The Tweet from Palmer was a classic ‘f..k you’ message. He expressed himself with an image of the troll raising the middle finger to the most influential politician in the state after Premier Annastacia Palaszczuk.

Consider the optics — a self-proclaimed billionaire and politician demands access to millions of dollars in public funds for his own poorly run business, then behaves like a teenager when he doesn’t get his way.

But the troll and its middle finger may also be an apt metaphor of his engagement in public life. Even on his financial knees, Palmer can find a way to offend, usually unnecessarily, with a stunt, threat or insult. Superficially it may be briefly amusing but most times he succeeds in undermining himself and edging a little closer to the precipice.

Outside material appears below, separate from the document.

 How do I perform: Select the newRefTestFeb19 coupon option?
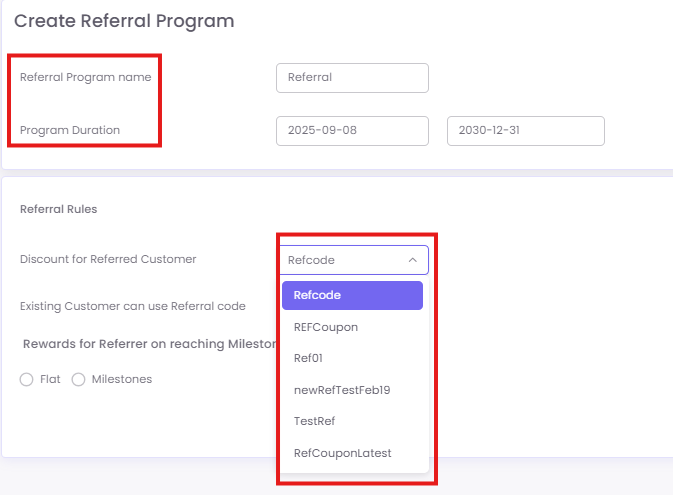pyautogui.click(x=342, y=390)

The Treasurer could have been excused for shaking his head in bewilderment. Instead, Pitt was droll, saying Palmer was “not really setting a new gold standard in diplomacy”. “If he has the money, then we would have expected Mr Palmer to use his own financial wealth and assets to keep that company going,” he added.

I'm not responsible for mass job losses: Clive

But this has always been a large part of the problem. While Palmer was once very rich he has never had billionaire wealth, but his many boasts to the contrary raised public expectations that he could buy out, or financially rescue, just about anything. And that was never possible. The Weekend Australian sought an interview with Palmer and sent him a number of questions. He declined to respond.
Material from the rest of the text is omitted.